On Wed, 2013-08-07 at 15:08 +0200, Erik Hugne wrote:
> We have a race condition in TIPC when using both the parent ethernet 
> device, and a vlan on top of this device as TIPC bearers. For some reason, 
> net/core/dev.c is delivering vlan packets to packet handlers registered to 
> the native device. This only seems to occur when a packet_type handler is 
> registered on both the vlan device and it's parent ethernet device.

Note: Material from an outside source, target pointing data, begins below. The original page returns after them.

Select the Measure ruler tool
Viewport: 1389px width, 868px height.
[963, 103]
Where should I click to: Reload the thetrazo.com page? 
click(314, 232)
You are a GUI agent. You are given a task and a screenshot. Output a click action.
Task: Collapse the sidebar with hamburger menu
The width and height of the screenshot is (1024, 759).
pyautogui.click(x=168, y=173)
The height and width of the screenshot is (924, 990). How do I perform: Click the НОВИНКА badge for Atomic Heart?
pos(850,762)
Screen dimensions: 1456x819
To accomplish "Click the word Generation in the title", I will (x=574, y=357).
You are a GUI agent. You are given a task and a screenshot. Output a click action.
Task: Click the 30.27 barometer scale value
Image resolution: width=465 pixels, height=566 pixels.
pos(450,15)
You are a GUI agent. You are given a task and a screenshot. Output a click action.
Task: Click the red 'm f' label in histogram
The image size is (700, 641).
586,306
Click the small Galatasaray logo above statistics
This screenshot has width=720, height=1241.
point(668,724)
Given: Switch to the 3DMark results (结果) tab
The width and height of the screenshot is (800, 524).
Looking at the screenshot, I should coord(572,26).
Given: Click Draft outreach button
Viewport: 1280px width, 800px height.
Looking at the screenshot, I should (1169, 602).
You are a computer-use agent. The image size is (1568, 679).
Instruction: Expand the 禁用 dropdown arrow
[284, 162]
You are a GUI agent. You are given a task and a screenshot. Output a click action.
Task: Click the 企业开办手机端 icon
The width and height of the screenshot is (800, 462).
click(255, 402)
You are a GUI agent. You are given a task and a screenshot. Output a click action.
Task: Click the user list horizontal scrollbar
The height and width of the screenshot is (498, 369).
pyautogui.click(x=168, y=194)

This 
> causes all kinds of weird behaviour in TIPC, from cross-vlan links being 
> established to oopses.
> 
> At first, i thought this was due to a missing PACKET_OTHERHOST filtering
> in the TIPC ethernet code, but adding that check did not resolve the issue.
> Adding an explicit check for skb->dev vs packet_type->dev does work, but
> i dont think that's the proper way to solve it.
> What's the purpose of having a dev entry in the packet_type if it's ignored 
> by the lower layers?

Its not ignored, quite the contrary if you look at the code :

vi +3595 net/core/dev.c

        type = skb->protocol;
        list_for_each_entry_rcu(ptype,
                        &ptype_base[ntohs(type) & PTYPE_HASH_MASK], list) {
                if (ptype->type == type &&
                    (ptype->dev == null_or_dev || ptype->dev == skb->dev ||
                     ptype->dev == orig_dev)) {
                        if (pt_prev)
                                ret = deliver_skb(skb, pt_prev, orig_dev);
                        pt_prev = ptype;
                }
        }


pkt->dev being set is only meaningful for packet sockets.

Protocols themselves should not care. If they want to care, they must
add their own checks.

Socket API has SO_BINDTODEVICE for this purpose.
IP layer has RP filtering.

A protocol should register a single ptype with NULL dev.